SimCLR: Contrastive Learning of Visual Representations

6 min readMar 6, 2020

Semi-supervised learning is finally getting all the attention it deserves. From vision-based tasks to Language Modeling, self-supervised learning has paved a new way of learning (much) better representations. This paper, SimCLR, presents a new framework for contrastive learning of visual representations.

Contrastive Learning

Before getting into the details of SimCLR, let’s take a step back and try to understand what “contrastive learning” is. Contrastive learning is a learning paradigm where we want to learn distinctiveness. We want to learn what makes two objects similar or different. And if two things are similar, then we want the encodings for these two things to be similar as well.

When I train a network for some task, say classification, I am already forcing my network to learn discriminative features, right?

Sometimes high-level features alone aren’t enough to learn good representations, especially when semantics come into play. For example, take a look at this Kaggle Competition. Features like shape and color of the tail of a whale aren’t enough to uniquely identify its species because the semantics for the tails of all whales are very similar. We need more to know what makes two tails distinct.

Let’s take another example. Suppose a person is doing a backflip in two different photos, say in one photo he is doing a backflip on a beach and in the second one he is doing a backflip in the street. If the task is to generate captions and your network outputs “A person is doing a backflip”, then this isn’t a very good caption as it doesn’t take care of the global context (beach vs street).

So, if you want to learn distinctiveness, high-level features alone aren’t good enough and you want both local and global features to be taken into context for better encoding and better representations.

Proposed Contrastive Learning Framework

SimCLR learns representations by maximizing the agreement between differently augmented views of the same data example via contrastive loss in the latent space. It has four major components:

Data augmentation module: This module transforms any given data example stochastically generating two correlated views of the same example, denoted by xi and xj. Here the authors used three simple augmentations: random cropping followed by reseizing to the original size, random color distortions, and random Gaussian blur.
Base Encoder: ResNet-50 is used as the base neural network encoder for extracting representation vectors from the augmented data examples. The output of the last average pooling layer used for extracting representations.
Projection Head: A small neural network, MLP with one hidden layer, is used to map the representations from the base encoder to 128-dimensional latent space where contrastive loss is applied. ReLU is the activation function used in this projection head.
Contrastive Loss Function: Given a set of examples including a positive pair of examples (xi and xj), the contrastive prediction task aims to identify xj in the given set for a given xi.

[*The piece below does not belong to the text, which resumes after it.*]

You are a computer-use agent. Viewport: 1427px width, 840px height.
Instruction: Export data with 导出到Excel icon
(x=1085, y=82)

Algorithm and Experimental Settings

Looking at figure 2, by now you must have realized that the algorithm is pretty simple and straightforward. Here is an overview:

Sampling: For a minibatch of N examples, augmentation is performed for each data point resulting in 2N data points. The selection of negatives isn’t done explicitly. Instead, for a given positive pair, the rest 2(N-1) examples within the minibatch are treated as negative examples.
Similarity metric: For comparing the representations produced by the projection head, we use cosine similarity which is defined as:

Loss function: Based on the similarity, the loss function for a positive pair of example is then defined as:

Here zi and zj are the output vectors obtained from the projection head and 𝟙 ∈ {0, 1} iff k≠ i, and τ denotes the temperature parameter. The loss is termed as the normalized temperature-scaled cross-entropy loss.

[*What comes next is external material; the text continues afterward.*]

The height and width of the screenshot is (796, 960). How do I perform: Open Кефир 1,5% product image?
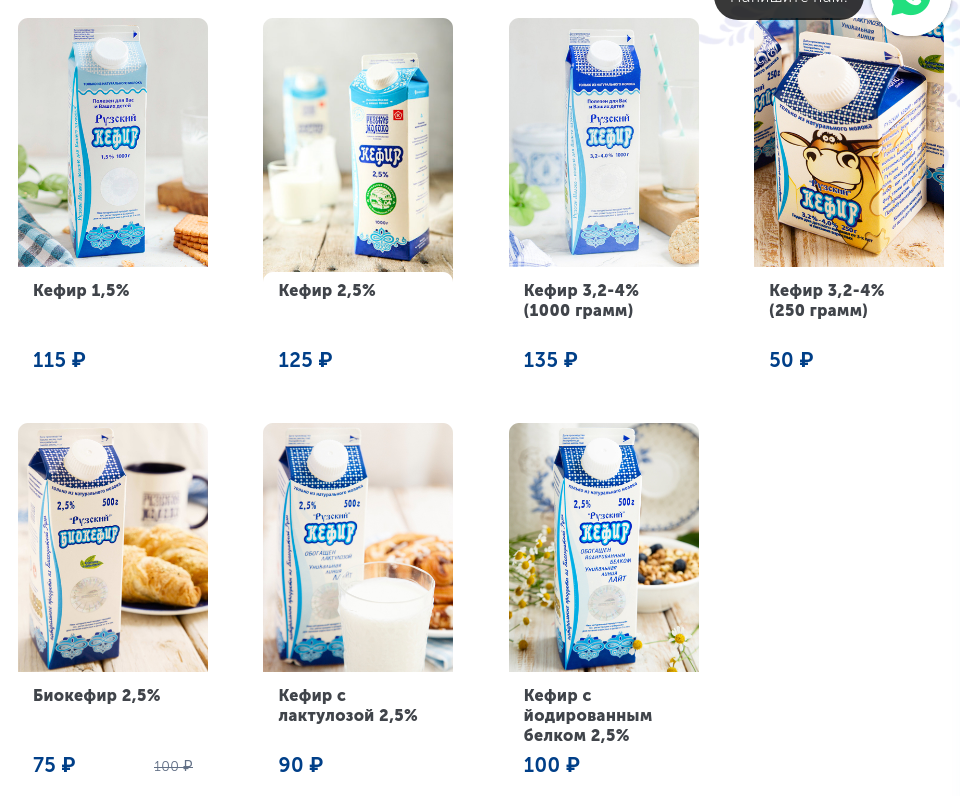[113, 142]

Batch Size: The authors experimented for a batch size N ranging from 256 to 8192. For a batch size of 8192 gives 16382 negative examples per positive pair from both augmentation views. Given the fact that SGD/Momentum doesn’t tend to work well beyond a given batch size, the authors used LARS optimizer for all batch sizes. With 128 TPU v3 cores, training a ResNet-50 with a batch size of 4096 for 100 epochs takes ~1.5 hours.
Batch Normalization: In distribute training with data parallelism, the mean and variance for BN are typically aggregated locally per device. If the positive pairs are computed on the same device, this can lead to local information leakage. To avoid this, the authors aggregate the mean and variance for BN overall all devices during training.

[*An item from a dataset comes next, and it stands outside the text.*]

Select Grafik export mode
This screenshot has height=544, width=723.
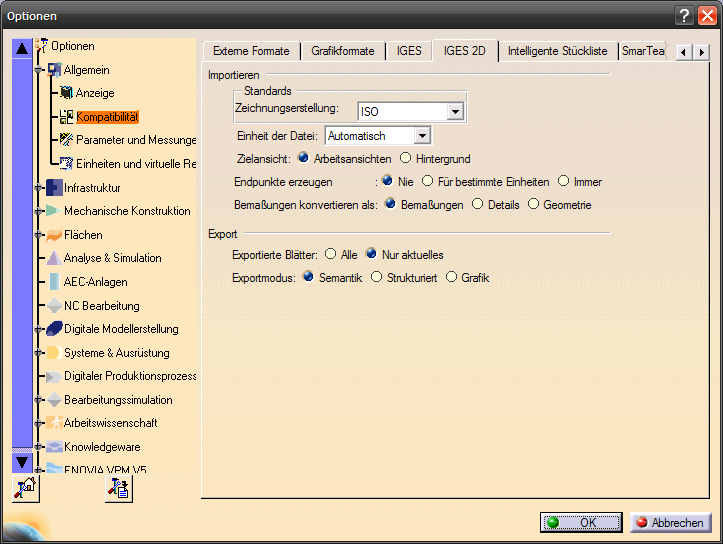point(451,277)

Hold on a sec! If you are just evaluating the examples as positive or negative i.e. whether two pairs are the same or not, why not consider using logistic loss? And what’s the deal with the temperature parameter? You thought I wouldn’t notice that? You fool! 😒 🙄

Nice catch. The authors tried the logistic loss as well as the triplet margin loss. Here is the comparison of all three:

The authors noted that the gradients suggest :

l 2 normalization along with temperature effectively weights different examples, and an appropriate temperature can help the model learn from hard negatives.
Unlike cross-entropy, other objective functions do not weigh the negatives by their relative hardness. As a result, we need to apply semi-hard negative mining for these objective functions.
Without normalization and proper temperature scaling, performance degrades a lot. In fact, without l2 normalization, the contrastive task accuracy is higher but the resulting representation is worse under linear evaluation. See the results below:

Some Observations

Apart from the importance of l2 normalization and temperature scaling, the authors noted a few important things:

Composite augmentations: The authors tried various augmentations like color distortion, random cropping and resizing, gaussian blur, etc. but it turned out that no single transformation suffices to learn good representations. Also, one composition of augmentation that stands out is random cropping and random color distortion. If you don’t distort the color, most patches would share the same color distribution and only color histograms alone suffice to distinguish images.
Unsupervised contrastive learning benefits more from bigger models: As the model size is increased, the gap between supervised learning and unsupervised learning shrinks. Difficult task demands higher capacity, hence bigger models. (Doesn’t mean you need to have trillions of params!)
A non-linear projection head improves the representations: This is more of a common hunch. Not all values of a similarity vector would be important. You would want to extract the valuable info in a much smaller dimension for better performance depending on the given task.
Contrastive learning benefits more from larger batch sizes and longer training: Bigger batch size provides more negative examples, facilitating faster convergence. The same goes for longer training.

Here are some of the results for the above-mentioned points.

Conclusion

Overall this is a good paper. In my opinion, finding the right loss function was one of the most important contributions here. The other observations like composing augmentations and bigger models have already been explored in previous works (AugMix and Noisy Student).